Day after day, month after month, the labourers, sweating from the heat, tired from their grueling, monotonous work and hungry from not having eaten enough, chew on pieces of bitter, astringent kola nuts. Kola helps get them through their day in this small Gambian forest on the edge of West Africa. Sometimes they bring the nuts to work with them. Sometimes a local woman comes and sells them nuts while they sit in the shade of a large mampato tree. However they get them, they always have them.
Outside the forest on the bantaba, a raised platform made from wooden planks, the village men often sit chewing pieces of kola nuts while they exchange gossip, argue over football scores and discuss politics – both national and familial – while swatting away the ever-present mosquitoes and tsetse flies. The women, with infants strapped to their backs and heavy loads piled on their heads, put down their bundles and buckets and rest for a bit, but only a bit. Like the kola-chewing men, they too take part in this shared masticatory activity.

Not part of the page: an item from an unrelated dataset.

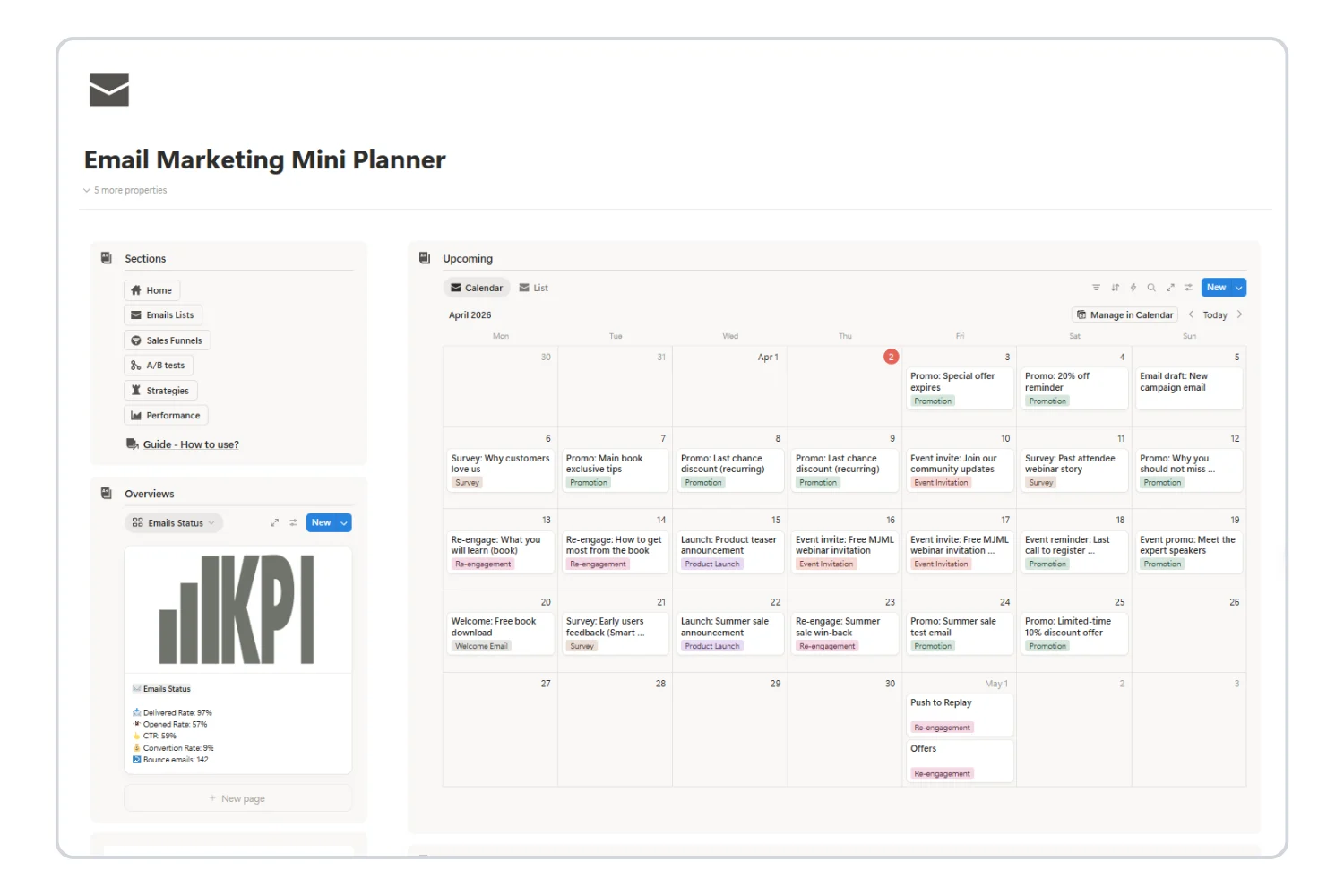This screenshot has height=896, width=1344.
Task: Click the lightning automation icon in Upcoming
Action: tap(1133, 287)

Sitting on the veranda of his house, a village elder accepts a kola nut from a local farmer who wants his approval on a financial dispute he is having with a neighbour.

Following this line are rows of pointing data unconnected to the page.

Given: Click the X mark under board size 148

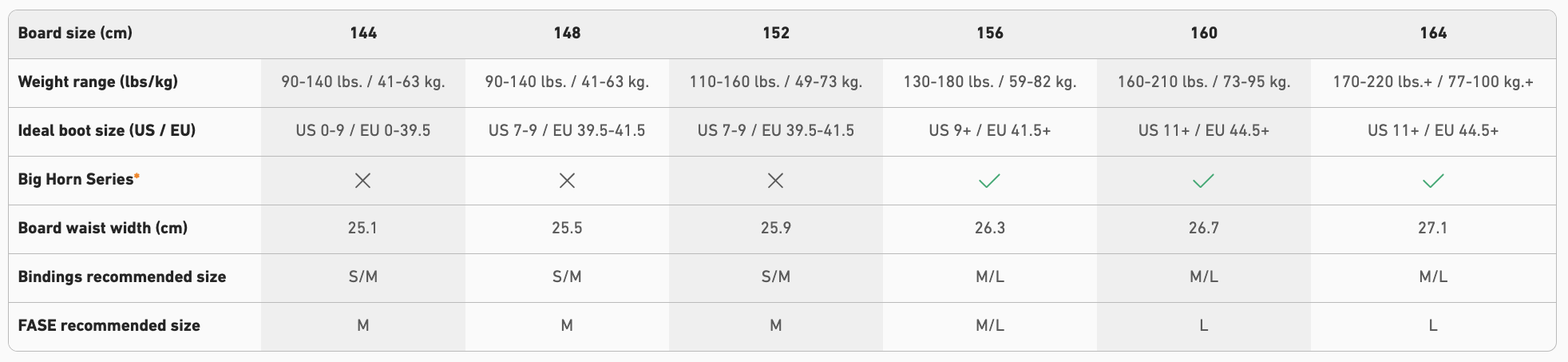Looking at the screenshot, I should pos(567,181).
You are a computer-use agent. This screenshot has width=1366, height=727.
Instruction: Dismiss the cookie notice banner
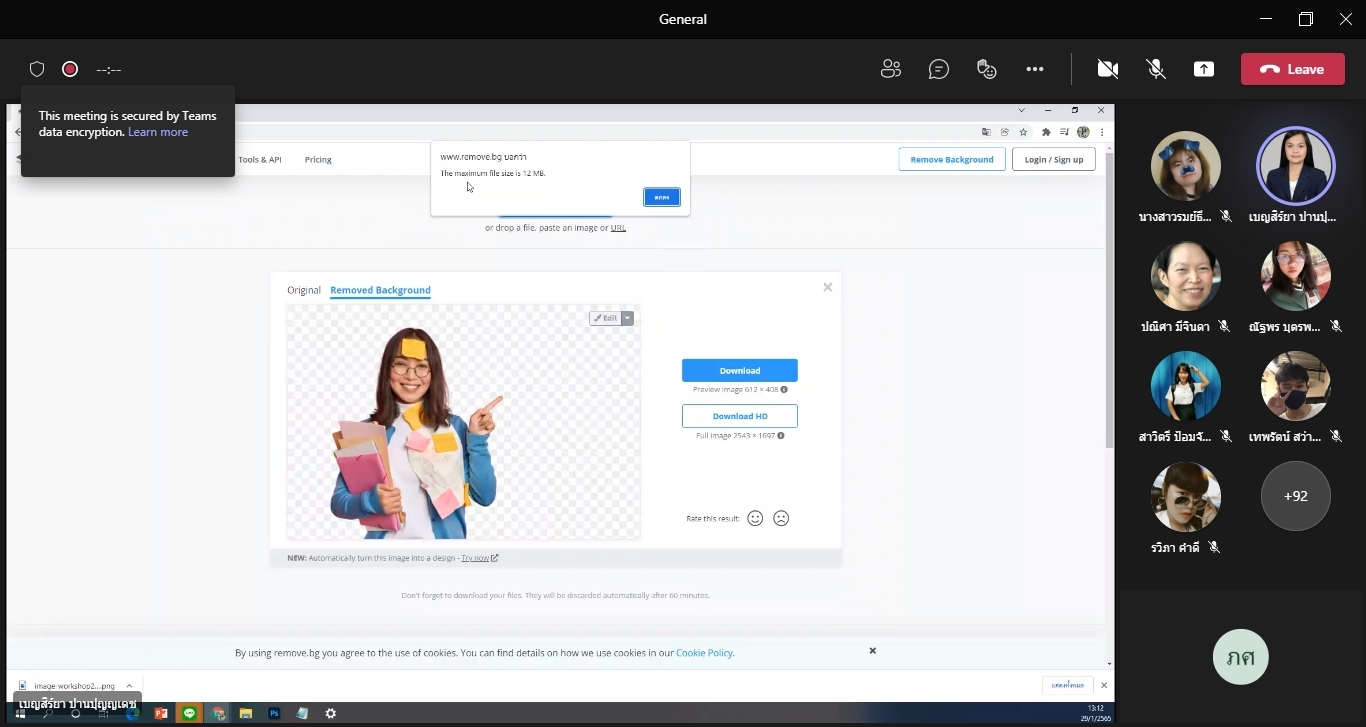point(872,651)
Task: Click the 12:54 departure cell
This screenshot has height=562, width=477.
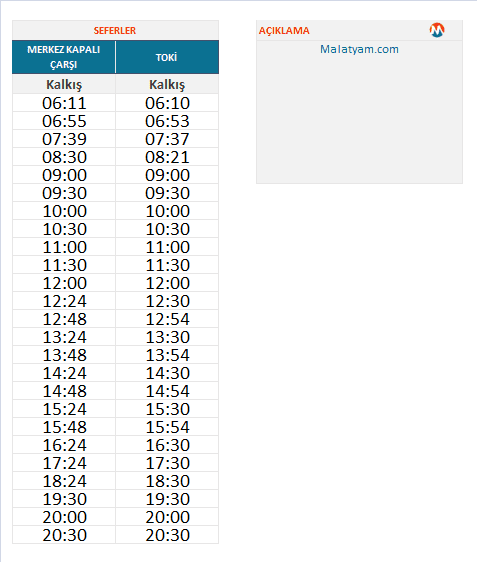Action: (x=167, y=319)
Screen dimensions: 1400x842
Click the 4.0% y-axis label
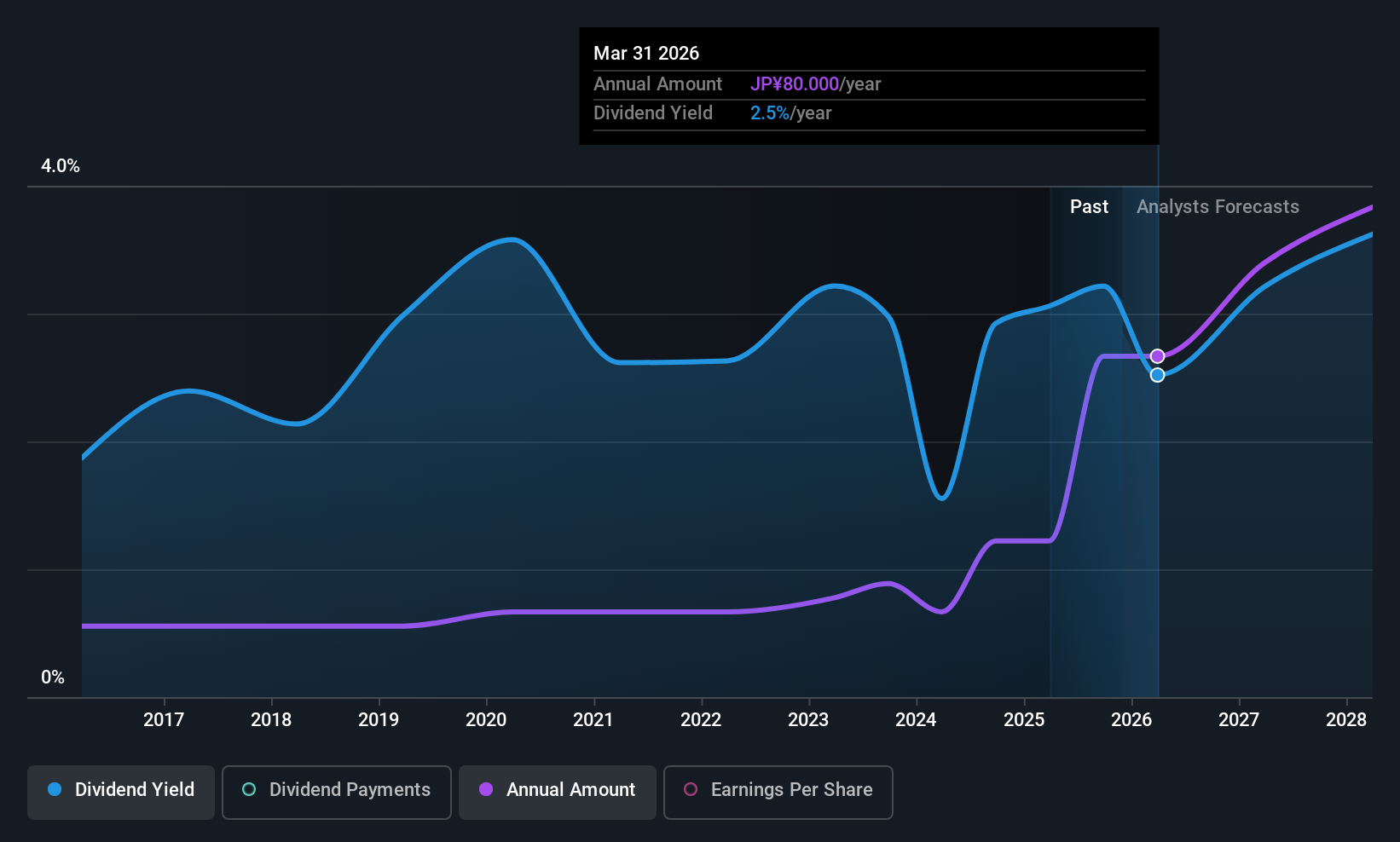[61, 166]
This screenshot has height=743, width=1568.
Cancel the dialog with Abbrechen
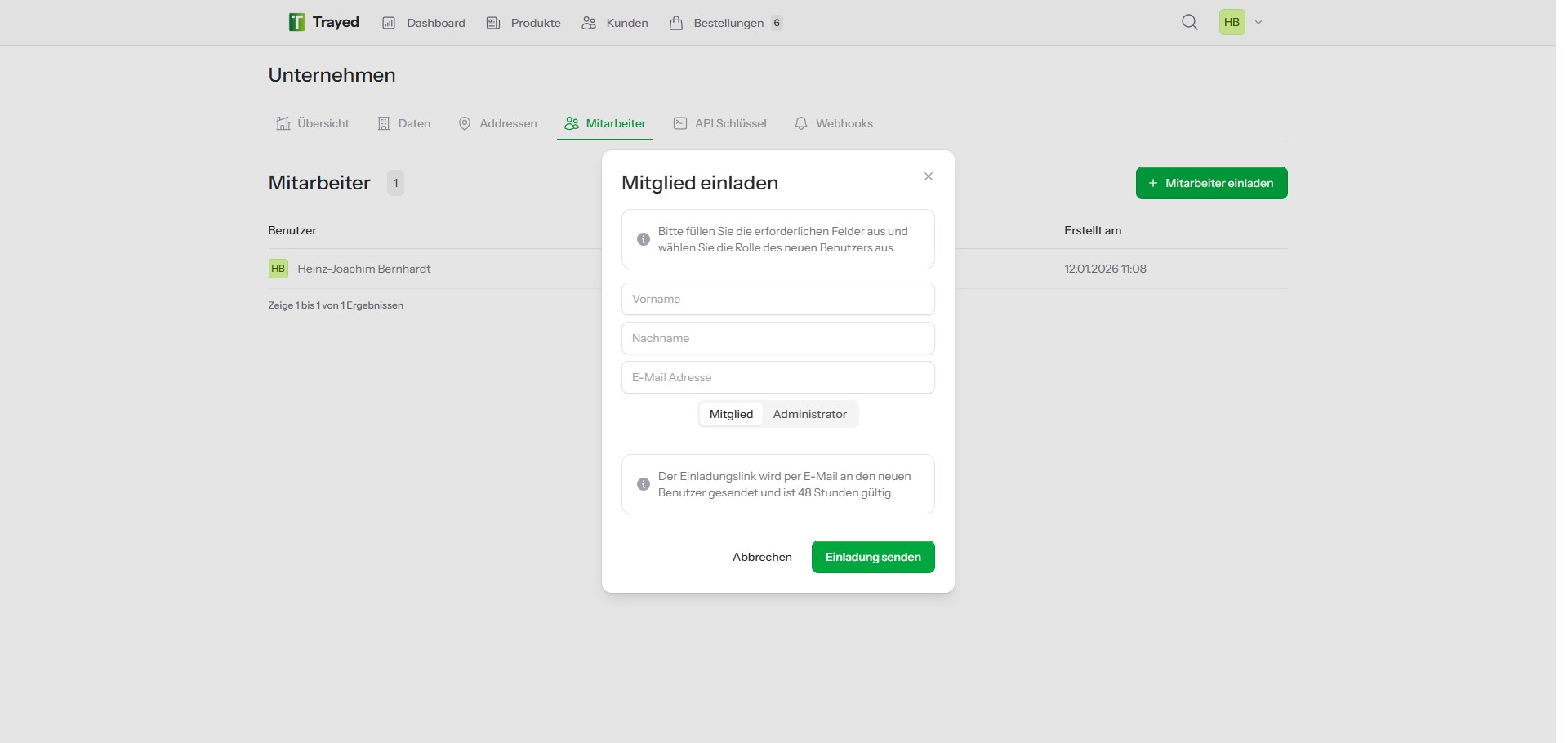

An office worker having problems with his boss decides to visit a marabout, a combination of priest, sage, mystic, prophet and healer, for a ‘special juju to make his boss stop giving him a hard time’. Carrying a chicken and some kola nuts as offerings, he goes to seek advice and help.
A used-to-be-animist, now-Christian, says he has no need for stick Gods and jujus. He says ‘My church is my juju, but if I want to have especially good luck I will bring a kola nut to a fair-coloured old man or old woman who will say many “Amens” for me and I will get my luck’.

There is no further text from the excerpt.